Hello Julia community,
Today we are introducing the SciML Open Source Software Organization for Scientific Machine Learning: high performance differential equation solving with automated model fitting and discovery plus neural network accelerated methods. For the full explanation, please see our introduction blog post.
Awesome! Can I contribute a project? If so, how do I go about doing it?
Just get involved with any of our packages. Open an issue saying you’re interested and someone can show you the ropes. We do also transfer in some packages as well, but that requires a thorough review since, as mentioned in the blog post, we are committed to maintaining everything in our organization to a certain standard, so we have to make sure it meets that standard (autodiff compatibility, hardware support, connectivity with differential equation and deep learning libraries, performance, etc.).
Thanks. What it would be would be a wrapper of a project or two of the tools inside the organization, so nothing major but definitely useful! I’ll let you all know when the project approaches that state.

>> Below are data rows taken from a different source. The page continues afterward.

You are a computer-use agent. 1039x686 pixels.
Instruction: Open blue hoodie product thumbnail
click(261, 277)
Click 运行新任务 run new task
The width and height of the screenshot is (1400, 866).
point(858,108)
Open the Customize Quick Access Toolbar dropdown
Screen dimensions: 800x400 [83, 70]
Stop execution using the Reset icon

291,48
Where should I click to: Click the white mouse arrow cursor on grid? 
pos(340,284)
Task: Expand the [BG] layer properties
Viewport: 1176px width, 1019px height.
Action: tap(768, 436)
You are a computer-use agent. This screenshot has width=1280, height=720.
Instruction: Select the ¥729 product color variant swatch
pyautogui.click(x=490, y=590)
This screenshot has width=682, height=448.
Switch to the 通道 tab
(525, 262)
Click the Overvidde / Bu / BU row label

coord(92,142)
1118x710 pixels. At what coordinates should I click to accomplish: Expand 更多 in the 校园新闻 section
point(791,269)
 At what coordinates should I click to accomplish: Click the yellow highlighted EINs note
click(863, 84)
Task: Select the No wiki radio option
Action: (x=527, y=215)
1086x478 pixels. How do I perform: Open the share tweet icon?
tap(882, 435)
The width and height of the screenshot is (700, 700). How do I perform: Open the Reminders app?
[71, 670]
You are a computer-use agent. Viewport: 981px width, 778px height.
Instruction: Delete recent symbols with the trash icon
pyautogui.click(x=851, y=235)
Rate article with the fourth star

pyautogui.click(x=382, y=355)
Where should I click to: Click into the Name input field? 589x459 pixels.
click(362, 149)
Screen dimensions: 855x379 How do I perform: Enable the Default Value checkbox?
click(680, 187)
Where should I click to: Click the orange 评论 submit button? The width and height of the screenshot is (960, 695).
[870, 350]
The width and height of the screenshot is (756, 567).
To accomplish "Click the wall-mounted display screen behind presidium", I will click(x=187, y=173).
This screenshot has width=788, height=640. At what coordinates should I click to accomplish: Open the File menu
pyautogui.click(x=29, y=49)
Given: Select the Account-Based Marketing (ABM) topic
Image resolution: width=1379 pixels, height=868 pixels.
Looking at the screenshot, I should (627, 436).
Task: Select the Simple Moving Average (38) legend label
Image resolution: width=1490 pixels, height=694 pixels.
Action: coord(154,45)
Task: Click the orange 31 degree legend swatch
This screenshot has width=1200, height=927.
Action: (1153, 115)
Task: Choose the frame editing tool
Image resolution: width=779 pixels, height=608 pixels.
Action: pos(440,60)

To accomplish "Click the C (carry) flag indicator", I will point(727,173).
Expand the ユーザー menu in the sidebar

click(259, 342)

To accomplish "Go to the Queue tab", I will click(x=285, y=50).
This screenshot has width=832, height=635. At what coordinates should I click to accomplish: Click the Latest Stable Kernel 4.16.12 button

Note that it doesn’t need to be in the full state before moving in: there are projects still under heavy development in SciML like ReservoirComputing.jl. That said, it’s about knowing that there’s enough people in the organization such that, if someone opens an issue about performance or AD, that we are committed to answering that issue and solving it. We do not want to have repositories where we do not have that kind of commitment since that would ruin the trust that people build in us, but we understand that software is never perfect and it has to start somewhere.
Makes perfect sense to me. I appreciate the standard the core packages in that group have maintained thus far. How I first heard about Julia was “it has world class DiffEq libraries”. I presume many others are in the same boat. And it’s possible when this thing is all done it doesn’t fit well with the scope of the org, no hurt feelings there either.
Just happy to see this twist on ML becoming a reality because it is a breath of fresh air compared to the “Add more layers” modus operandi of the state of things today. Keep crushing it everyone and thank you all for your dedication and contributions!